> EXTRACTED ENTRIES
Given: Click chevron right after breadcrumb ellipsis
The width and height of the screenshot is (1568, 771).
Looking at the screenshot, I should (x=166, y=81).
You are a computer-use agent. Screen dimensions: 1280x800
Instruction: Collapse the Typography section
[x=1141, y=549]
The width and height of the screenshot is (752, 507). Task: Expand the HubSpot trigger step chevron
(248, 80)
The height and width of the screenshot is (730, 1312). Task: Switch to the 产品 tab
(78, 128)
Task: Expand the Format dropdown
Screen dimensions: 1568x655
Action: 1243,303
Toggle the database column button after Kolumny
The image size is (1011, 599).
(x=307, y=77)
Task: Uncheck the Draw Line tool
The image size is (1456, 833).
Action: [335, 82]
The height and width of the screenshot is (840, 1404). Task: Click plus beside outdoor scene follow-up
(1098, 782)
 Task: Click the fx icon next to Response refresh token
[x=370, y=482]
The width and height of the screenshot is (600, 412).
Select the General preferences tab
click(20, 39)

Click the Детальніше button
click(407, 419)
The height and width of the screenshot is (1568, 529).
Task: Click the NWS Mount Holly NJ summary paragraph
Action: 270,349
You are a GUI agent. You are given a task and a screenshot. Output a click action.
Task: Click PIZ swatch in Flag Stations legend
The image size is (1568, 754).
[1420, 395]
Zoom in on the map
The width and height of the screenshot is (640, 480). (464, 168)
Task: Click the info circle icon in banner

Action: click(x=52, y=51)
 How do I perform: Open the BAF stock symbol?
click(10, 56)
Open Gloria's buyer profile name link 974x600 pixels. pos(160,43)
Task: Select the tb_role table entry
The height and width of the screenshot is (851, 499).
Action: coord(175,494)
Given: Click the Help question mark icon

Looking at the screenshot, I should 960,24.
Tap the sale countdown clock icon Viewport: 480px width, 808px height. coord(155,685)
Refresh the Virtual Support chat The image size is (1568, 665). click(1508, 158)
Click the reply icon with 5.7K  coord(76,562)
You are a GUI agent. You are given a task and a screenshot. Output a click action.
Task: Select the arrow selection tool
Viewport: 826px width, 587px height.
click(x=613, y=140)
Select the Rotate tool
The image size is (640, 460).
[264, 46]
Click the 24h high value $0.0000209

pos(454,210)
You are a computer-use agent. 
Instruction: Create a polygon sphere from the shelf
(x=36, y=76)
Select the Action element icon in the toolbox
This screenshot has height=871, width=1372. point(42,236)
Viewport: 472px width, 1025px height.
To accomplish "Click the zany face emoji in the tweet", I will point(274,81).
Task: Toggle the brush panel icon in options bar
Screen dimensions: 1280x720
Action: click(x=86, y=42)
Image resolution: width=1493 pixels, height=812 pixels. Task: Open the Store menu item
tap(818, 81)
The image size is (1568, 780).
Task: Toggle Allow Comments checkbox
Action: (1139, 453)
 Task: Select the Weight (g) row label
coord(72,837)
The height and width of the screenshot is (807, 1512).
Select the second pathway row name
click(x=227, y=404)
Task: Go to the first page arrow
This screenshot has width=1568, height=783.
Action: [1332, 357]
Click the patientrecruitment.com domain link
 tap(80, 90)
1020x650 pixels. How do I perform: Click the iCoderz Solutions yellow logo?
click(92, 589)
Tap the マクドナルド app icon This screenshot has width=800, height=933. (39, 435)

> WHAT IS NEEDED
Word for word, restate the line that contains "Instruction: Create a" and each line after it, up to and including the last line of the listing; include nothing else.

> EXPECTED OUTPUT
Instruction: Create a polygon sphere from the shelf
(x=36, y=76)
Select the Action element icon in the toolbox
This screenshot has height=871, width=1372. point(42,236)
Viewport: 472px width, 1025px height.
To accomplish "Click the zany face emoji in the tweet", I will point(274,81).
Task: Toggle the brush panel icon in options bar
Screen dimensions: 1280x720
Action: click(x=86, y=42)
Image resolution: width=1493 pixels, height=812 pixels. Task: Open the Store menu item
tap(818, 81)
The image size is (1568, 780).
Task: Toggle Allow Comments checkbox
Action: (1139, 453)
 Task: Select the Weight (g) row label
coord(72,837)
The height and width of the screenshot is (807, 1512).
Select the second pathway row name
click(x=227, y=404)
Task: Go to the first page arrow
This screenshot has width=1568, height=783.
Action: [1332, 357]
Click the patientrecruitment.com domain link
 tap(80, 90)
1020x650 pixels. How do I perform: Click the iCoderz Solutions yellow logo?
click(92, 589)
Tap the マクドナルド app icon This screenshot has width=800, height=933. (39, 435)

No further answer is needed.